Methods: A total of 11 Chinese pediatric patients diagnosed with MODY2 were enrolled in this study. Detailed clinical data and follow-up outcomes were retrospectively collected and summarized. Genetic testing was conducted using next-generation sequencing (NGS), and all identified variations were verified by Sanger sequencing.

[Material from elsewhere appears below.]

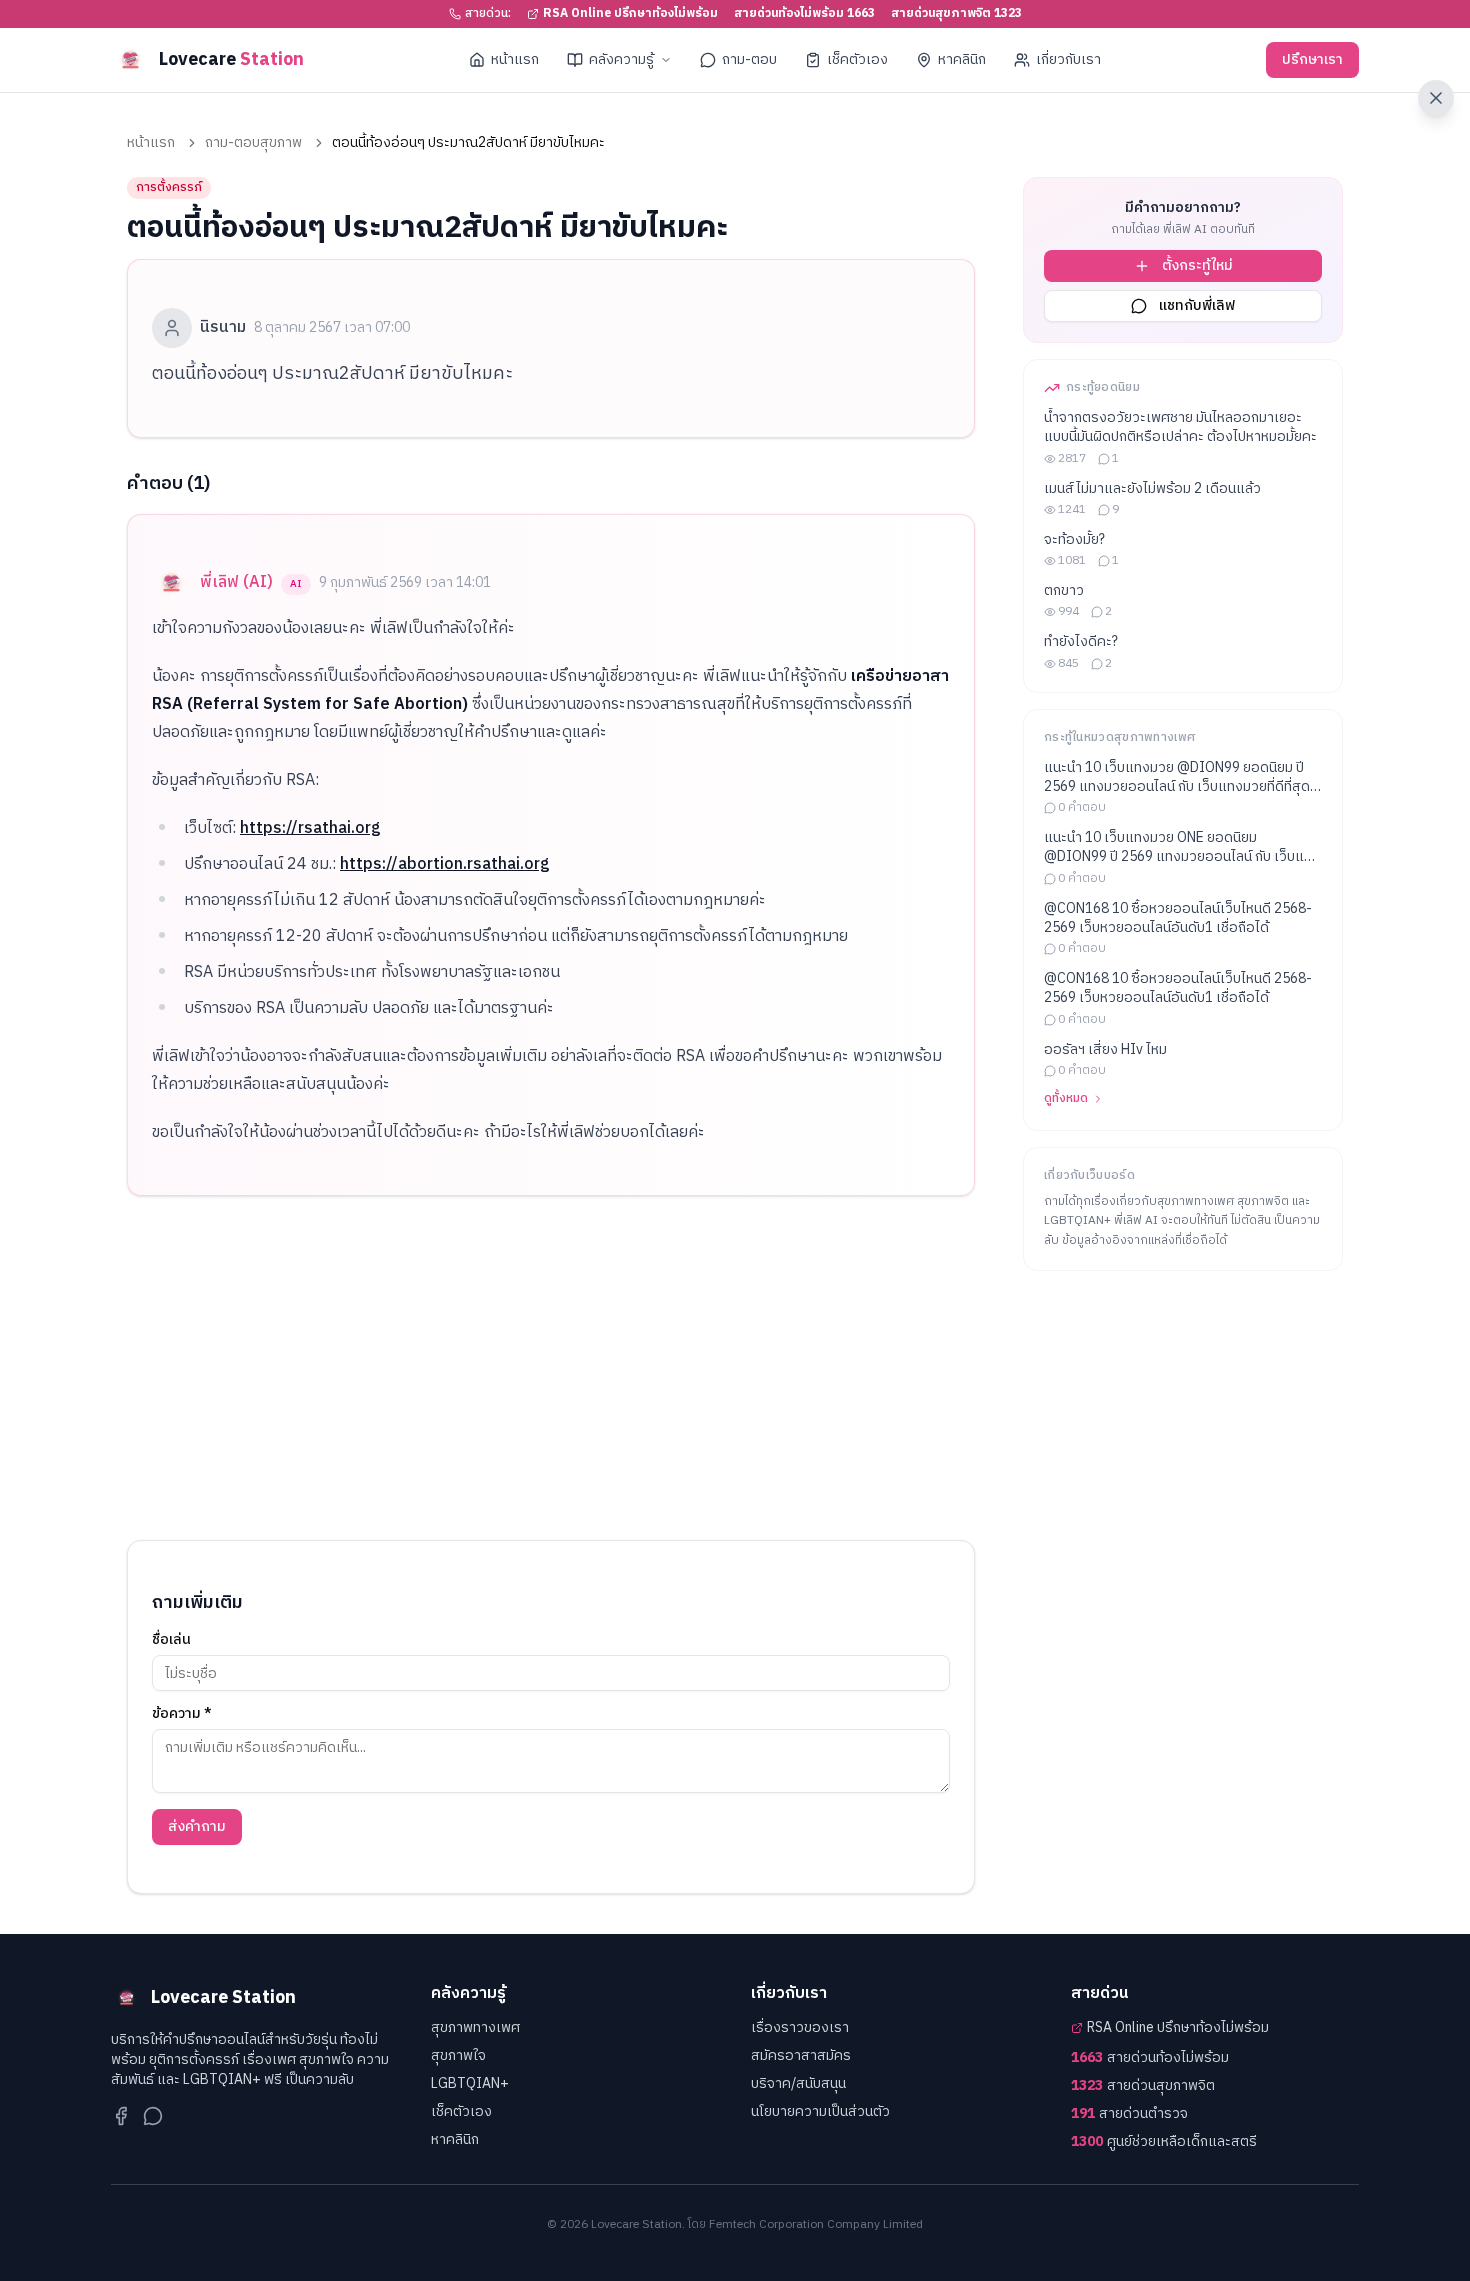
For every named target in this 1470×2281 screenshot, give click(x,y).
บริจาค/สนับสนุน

Results: All cases carried heterozygous mutations in the GCK gene. 9 pathogenic variations were identified, including 8 missense mutations, 1 frameshift mutation, and 1 splice-site mutation. Among these, the mutation c.456T>G was novel. The mean age at diagnosis was 8.1±2.7 (years). 10 of 11 cases had a family history of hyperglycemia or diabetes. 2 cases were overweight. Patients exhibited mild hyperglycemia. The median HbA1c was 6.3% (interquartile range [IQR]: 6.3%-6.4%). Glucose increment in OGTT was 1.68±0.95 mmol/L. Mean triglyceride level was 0.62±0.15 mmol/L. Two cases were positive for insulin antibodies. All cases were treated with a balanced diet after diagnosis. The follow-up period was 1.5-7 years, and the median HbA1c was 6.3% (IQR: 6.2%-6.4%).
Conclusion: MODY2 typically manifests with mild, stable fasting hyperglycemia and is predominantly caused by missense mutations in the GCK gene. Our findings support the inclusion of triglyceride levels as a screening marker and highlight that features like overweight status and autoantibody positivity may coexist in MODY2, warranting comprehensive evaluation to prevent misdiagnosis.